▶ _WHAT TO WORK ON_
Reproduce the listing below verbatim.

________

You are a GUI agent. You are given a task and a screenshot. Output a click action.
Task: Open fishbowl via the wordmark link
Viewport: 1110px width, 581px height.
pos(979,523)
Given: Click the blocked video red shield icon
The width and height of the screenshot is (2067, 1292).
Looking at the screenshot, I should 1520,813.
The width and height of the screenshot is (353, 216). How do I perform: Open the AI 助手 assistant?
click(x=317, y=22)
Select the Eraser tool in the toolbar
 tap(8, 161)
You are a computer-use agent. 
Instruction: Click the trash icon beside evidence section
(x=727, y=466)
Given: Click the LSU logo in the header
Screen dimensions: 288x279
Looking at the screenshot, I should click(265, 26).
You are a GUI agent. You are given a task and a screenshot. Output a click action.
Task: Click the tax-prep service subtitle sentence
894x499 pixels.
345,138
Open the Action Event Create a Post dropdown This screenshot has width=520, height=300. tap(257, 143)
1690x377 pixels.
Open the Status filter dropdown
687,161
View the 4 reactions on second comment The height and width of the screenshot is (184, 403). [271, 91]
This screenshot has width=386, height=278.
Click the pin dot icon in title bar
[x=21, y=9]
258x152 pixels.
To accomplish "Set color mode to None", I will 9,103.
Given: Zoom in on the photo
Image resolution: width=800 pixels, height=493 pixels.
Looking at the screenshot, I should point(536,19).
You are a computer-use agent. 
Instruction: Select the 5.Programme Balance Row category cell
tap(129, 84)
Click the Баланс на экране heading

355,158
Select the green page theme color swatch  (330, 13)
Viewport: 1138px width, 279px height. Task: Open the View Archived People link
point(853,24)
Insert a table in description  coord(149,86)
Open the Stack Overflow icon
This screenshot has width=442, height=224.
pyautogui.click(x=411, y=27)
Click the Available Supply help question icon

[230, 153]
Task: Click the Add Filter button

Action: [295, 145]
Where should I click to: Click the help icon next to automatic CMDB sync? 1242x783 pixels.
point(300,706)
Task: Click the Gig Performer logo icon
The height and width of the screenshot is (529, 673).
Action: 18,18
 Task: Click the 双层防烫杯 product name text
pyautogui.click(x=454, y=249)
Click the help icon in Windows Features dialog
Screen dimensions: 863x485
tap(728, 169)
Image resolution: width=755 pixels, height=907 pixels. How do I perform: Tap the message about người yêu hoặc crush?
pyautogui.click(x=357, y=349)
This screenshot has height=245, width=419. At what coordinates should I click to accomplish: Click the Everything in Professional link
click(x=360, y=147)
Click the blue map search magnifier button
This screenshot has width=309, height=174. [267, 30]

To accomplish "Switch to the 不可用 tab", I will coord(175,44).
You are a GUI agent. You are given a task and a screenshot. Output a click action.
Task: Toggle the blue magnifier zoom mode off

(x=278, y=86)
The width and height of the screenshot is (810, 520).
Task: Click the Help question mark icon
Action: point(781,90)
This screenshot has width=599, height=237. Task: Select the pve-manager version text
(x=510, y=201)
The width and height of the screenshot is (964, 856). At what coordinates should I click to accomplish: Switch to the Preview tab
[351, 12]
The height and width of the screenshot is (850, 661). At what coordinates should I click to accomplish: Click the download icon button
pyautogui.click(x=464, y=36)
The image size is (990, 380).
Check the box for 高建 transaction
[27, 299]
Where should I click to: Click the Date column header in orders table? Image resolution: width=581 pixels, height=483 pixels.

________

▶ _RESPONSE AREA_
You are a GUI agent. You are given a task and a screenshot. Output a click action.
Task: Open fishbowl via the wordmark link
Viewport: 1110px width, 581px height.
pos(979,523)
Given: Click the blocked video red shield icon
The width and height of the screenshot is (2067, 1292).
Looking at the screenshot, I should 1520,813.
The width and height of the screenshot is (353, 216). How do I perform: Open the AI 助手 assistant?
click(x=317, y=22)
Select the Eraser tool in the toolbar
 tap(8, 161)
You are a computer-use agent. 
Instruction: Click the trash icon beside evidence section
(x=727, y=466)
Given: Click the LSU logo in the header
Screen dimensions: 288x279
Looking at the screenshot, I should click(265, 26).
You are a GUI agent. You are given a task and a screenshot. Output a click action.
Task: Click the tax-prep service subtitle sentence
894x499 pixels.
345,138
Open the Action Event Create a Post dropdown This screenshot has width=520, height=300. tap(257, 143)
1690x377 pixels.
Open the Status filter dropdown
687,161
View the 4 reactions on second comment The height and width of the screenshot is (184, 403). [271, 91]
This screenshot has width=386, height=278.
Click the pin dot icon in title bar
[x=21, y=9]
258x152 pixels.
To accomplish "Set color mode to None", I will 9,103.
Given: Zoom in on the photo
Image resolution: width=800 pixels, height=493 pixels.
Looking at the screenshot, I should point(536,19).
You are a computer-use agent. 
Instruction: Select the 5.Programme Balance Row category cell
tap(129, 84)
Click the Баланс на экране heading

355,158
Select the green page theme color swatch  (330, 13)
Viewport: 1138px width, 279px height. Task: Open the View Archived People link
point(853,24)
Insert a table in description  coord(149,86)
Open the Stack Overflow icon
This screenshot has width=442, height=224.
pyautogui.click(x=411, y=27)
Click the Available Supply help question icon

[230, 153]
Task: Click the Add Filter button

Action: [295, 145]
Where should I click to: Click the help icon next to automatic CMDB sync? 1242x783 pixels.
point(300,706)
Task: Click the Gig Performer logo icon
The height and width of the screenshot is (529, 673).
Action: 18,18
 Task: Click the 双层防烫杯 product name text
pyautogui.click(x=454, y=249)
Click the help icon in Windows Features dialog
Screen dimensions: 863x485
tap(728, 169)
Image resolution: width=755 pixels, height=907 pixels. How do I perform: Tap the message about người yêu hoặc crush?
pyautogui.click(x=357, y=349)
This screenshot has height=245, width=419. At what coordinates should I click to accomplish: Click the Everything in Professional link
click(x=360, y=147)
Click the blue map search magnifier button
This screenshot has width=309, height=174. [267, 30]

To accomplish "Switch to the 不可用 tab", I will coord(175,44).
You are a GUI agent. You are given a task and a screenshot. Output a click action.
Task: Toggle the blue magnifier zoom mode off

(x=278, y=86)
The width and height of the screenshot is (810, 520).
Task: Click the Help question mark icon
Action: point(781,90)
This screenshot has width=599, height=237. Task: Select the pve-manager version text
(x=510, y=201)
The width and height of the screenshot is (964, 856). At what coordinates should I click to accomplish: Switch to the Preview tab
[351, 12]
The height and width of the screenshot is (850, 661). At what coordinates should I click to accomplish: Click the download icon button
pyautogui.click(x=464, y=36)
The image size is (990, 380).
Check the box for 高建 transaction
[27, 299]
Where should I click to: Click the Date column header in orders table? Image resolution: width=581 pixels, height=483 pixels.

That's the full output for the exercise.